**** Source records

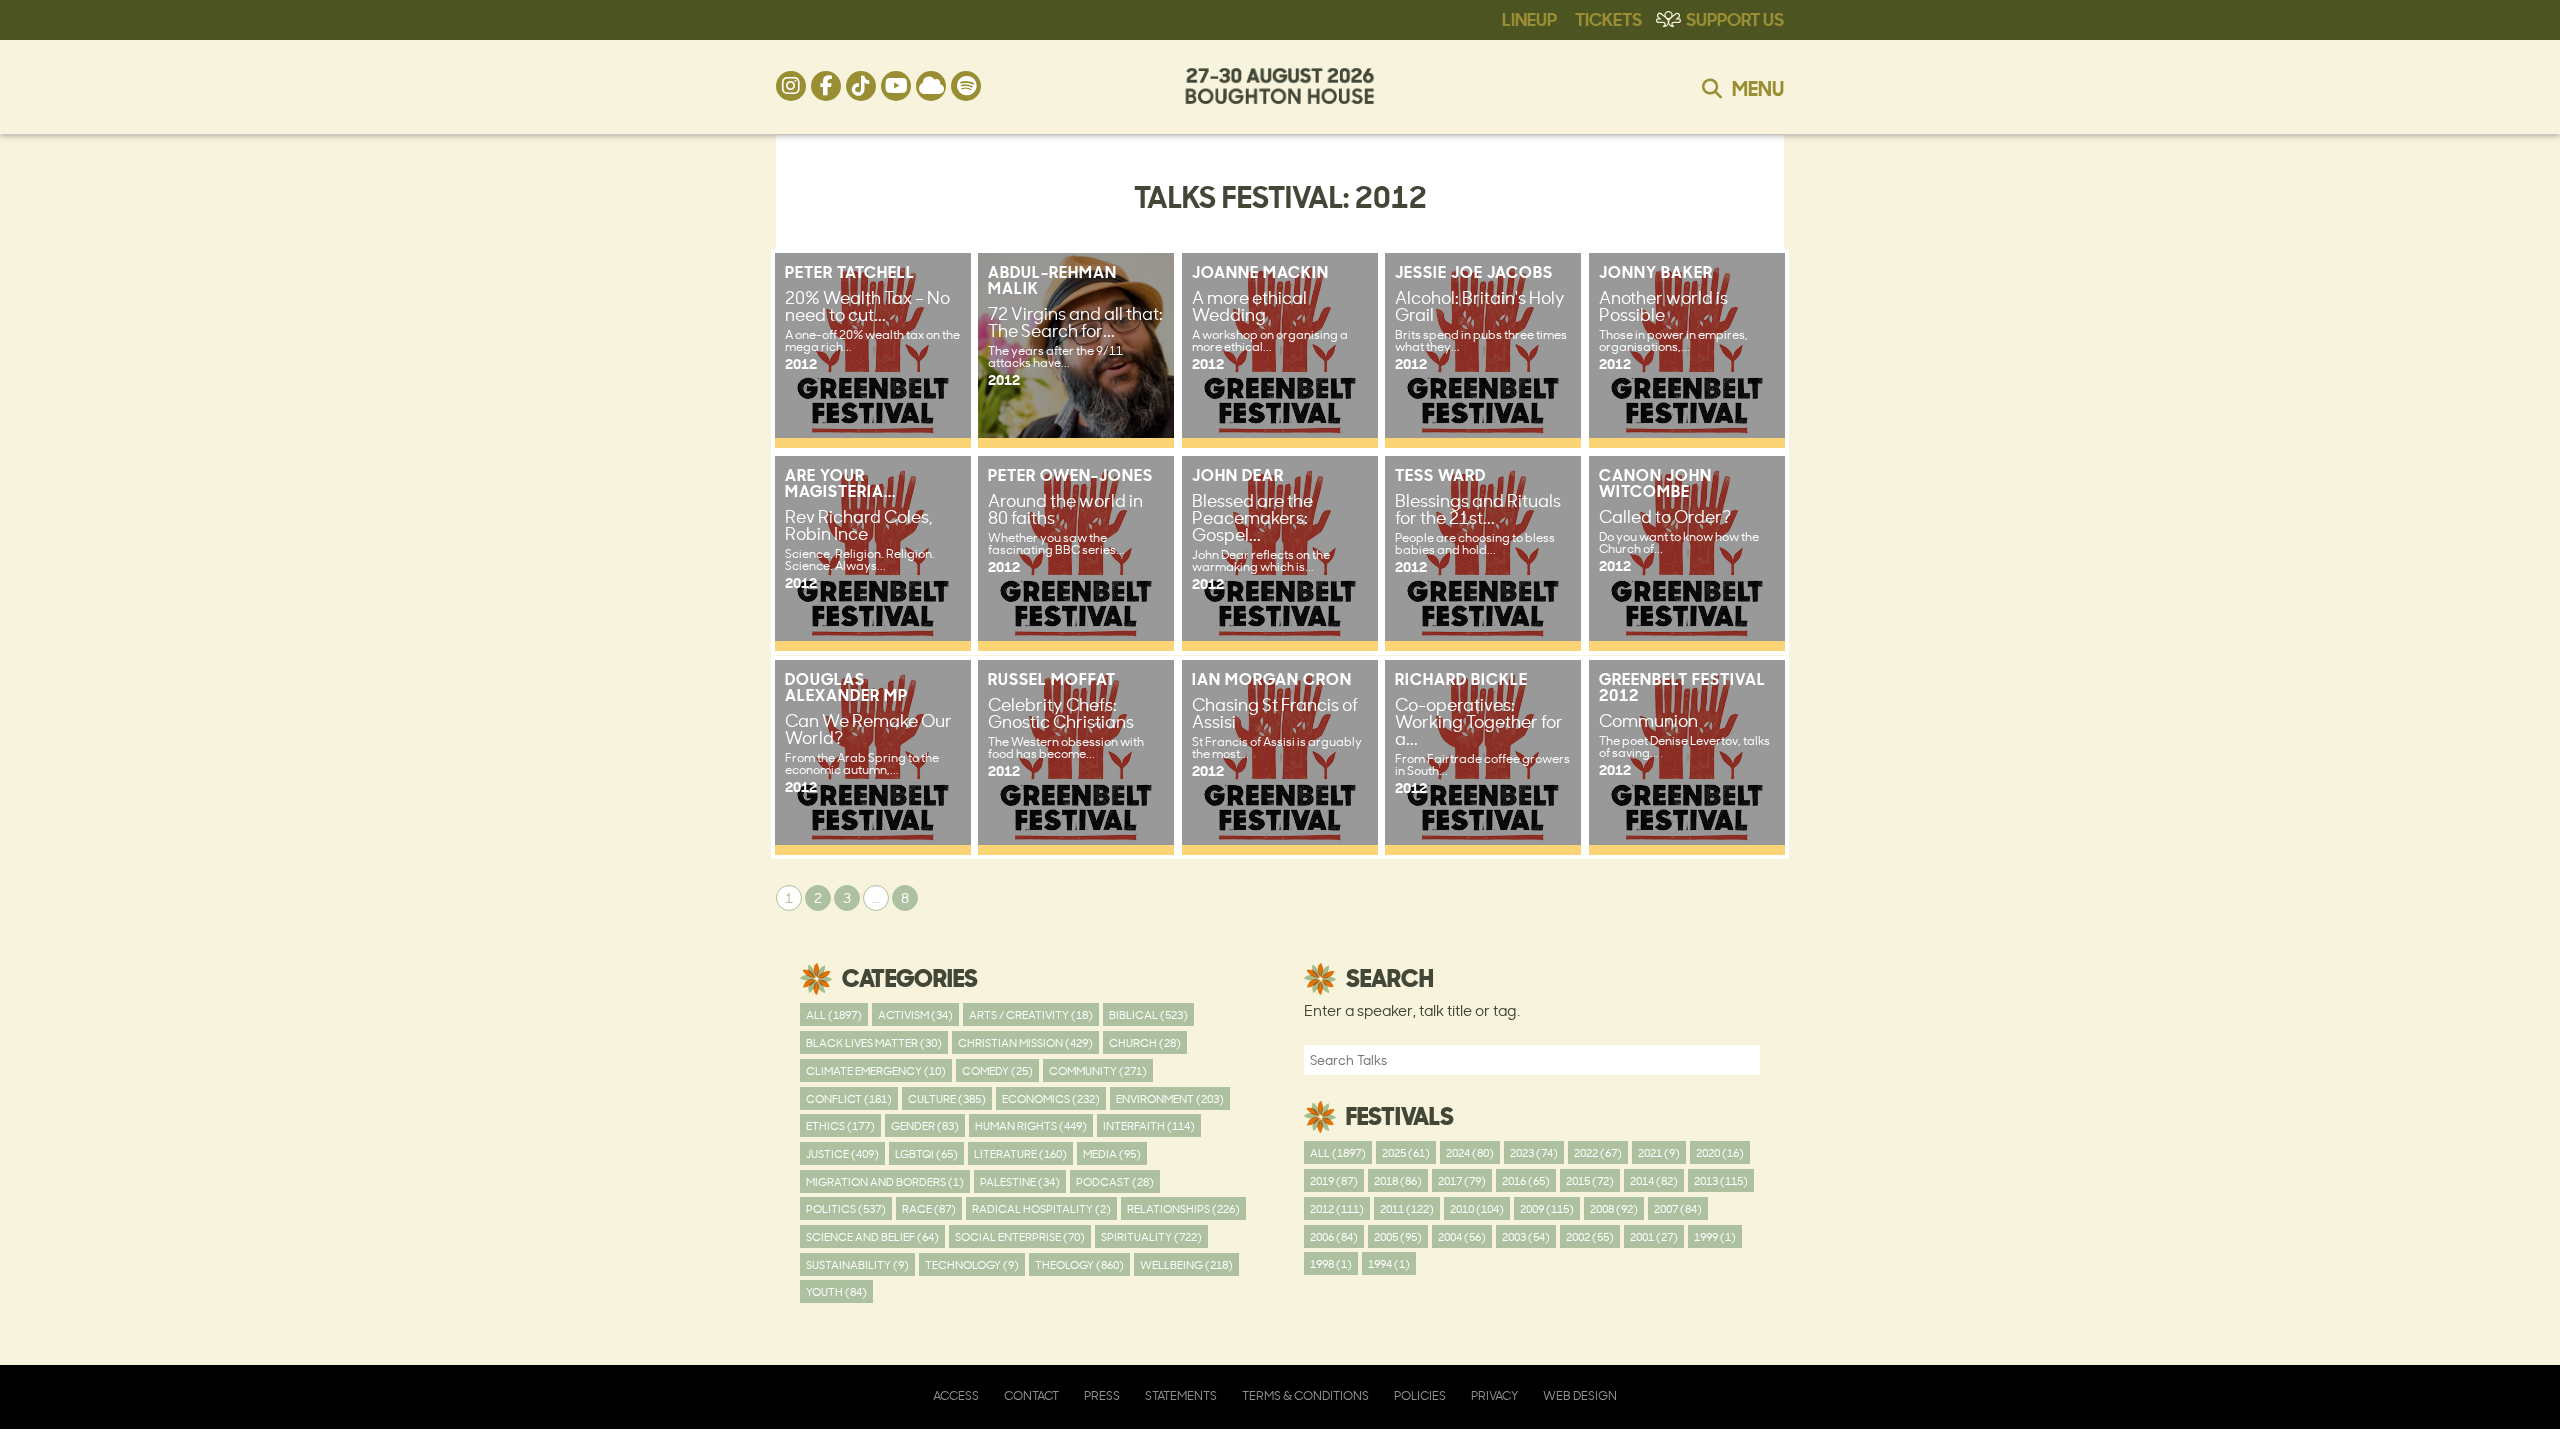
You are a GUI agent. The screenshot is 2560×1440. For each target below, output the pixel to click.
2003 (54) (1526, 1236)
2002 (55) (1590, 1236)
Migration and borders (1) (885, 1181)
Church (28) (1145, 1042)
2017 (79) (1462, 1180)
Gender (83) (925, 1125)
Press (1102, 1395)
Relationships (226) (1183, 1208)
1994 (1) (1389, 1263)
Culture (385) (947, 1098)
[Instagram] (791, 86)
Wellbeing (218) (1186, 1264)
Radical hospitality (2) (1041, 1208)
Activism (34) (915, 1014)
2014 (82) (1654, 1180)
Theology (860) (1079, 1264)
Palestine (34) (1020, 1181)
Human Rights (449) (1031, 1125)
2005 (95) (1398, 1236)
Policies (1420, 1395)
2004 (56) (1462, 1236)
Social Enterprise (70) (1020, 1236)
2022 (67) (1598, 1152)
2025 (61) (1406, 1152)
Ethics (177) (840, 1125)
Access (956, 1395)
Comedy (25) (997, 1070)
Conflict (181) (849, 1098)
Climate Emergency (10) (876, 1070)
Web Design (1580, 1395)
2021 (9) (1659, 1152)
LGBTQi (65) (926, 1153)
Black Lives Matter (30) (874, 1042)
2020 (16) (1720, 1152)
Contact (1031, 1395)
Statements (1181, 1395)
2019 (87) (1334, 1180)
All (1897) (834, 1014)
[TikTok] (861, 86)
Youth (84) (836, 1291)
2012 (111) (1337, 1208)
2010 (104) (1477, 1208)
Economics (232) (1051, 1098)
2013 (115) (1721, 1180)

********

What is required –
Carry over each record above character for character, with the pictures left out.

Expected answer –
You are a GUI agent. The screenshot is 2560×1440. For each target below, output the pixel to click.
2003 (54) (1526, 1236)
2002 (55) (1590, 1236)
Migration and borders (1) (885, 1181)
Church (28) (1145, 1042)
2017 (79) (1462, 1180)
Gender (83) (925, 1125)
Press (1102, 1395)
Relationships (226) (1183, 1208)
1994 (1) (1389, 1263)
Culture (385) (947, 1098)
[Instagram] (791, 86)
Wellbeing (218) (1186, 1264)
Radical hospitality (2) (1041, 1208)
Activism (34) (915, 1014)
2014 (82) (1654, 1180)
Theology (860) (1079, 1264)
Palestine (34) (1020, 1181)
Human Rights (449) (1031, 1125)
2005 (95) (1398, 1236)
Policies (1420, 1395)
2004 (56) (1462, 1236)
Social Enterprise (70) (1020, 1236)
2022 (67) (1598, 1152)
2025 (61) (1406, 1152)
Ethics (177) (840, 1125)
Access (956, 1395)
Comedy (25) (997, 1070)
Conflict (181) (849, 1098)
Climate Emergency (10) (876, 1070)
Web Design (1580, 1395)
2021 (9) (1659, 1152)
LGBTQi (65) (926, 1153)
Black Lives Matter (30) (874, 1042)
2020 (16) (1720, 1152)
Contact (1031, 1395)
Statements (1181, 1395)
2019 (87) (1334, 1180)
All (1897) (834, 1014)
[TikTok] (861, 86)
Youth (84) (836, 1291)
2012 (111) (1337, 1208)
2010 (104) (1477, 1208)
Economics (232) (1051, 1098)
2013 (115) (1721, 1180)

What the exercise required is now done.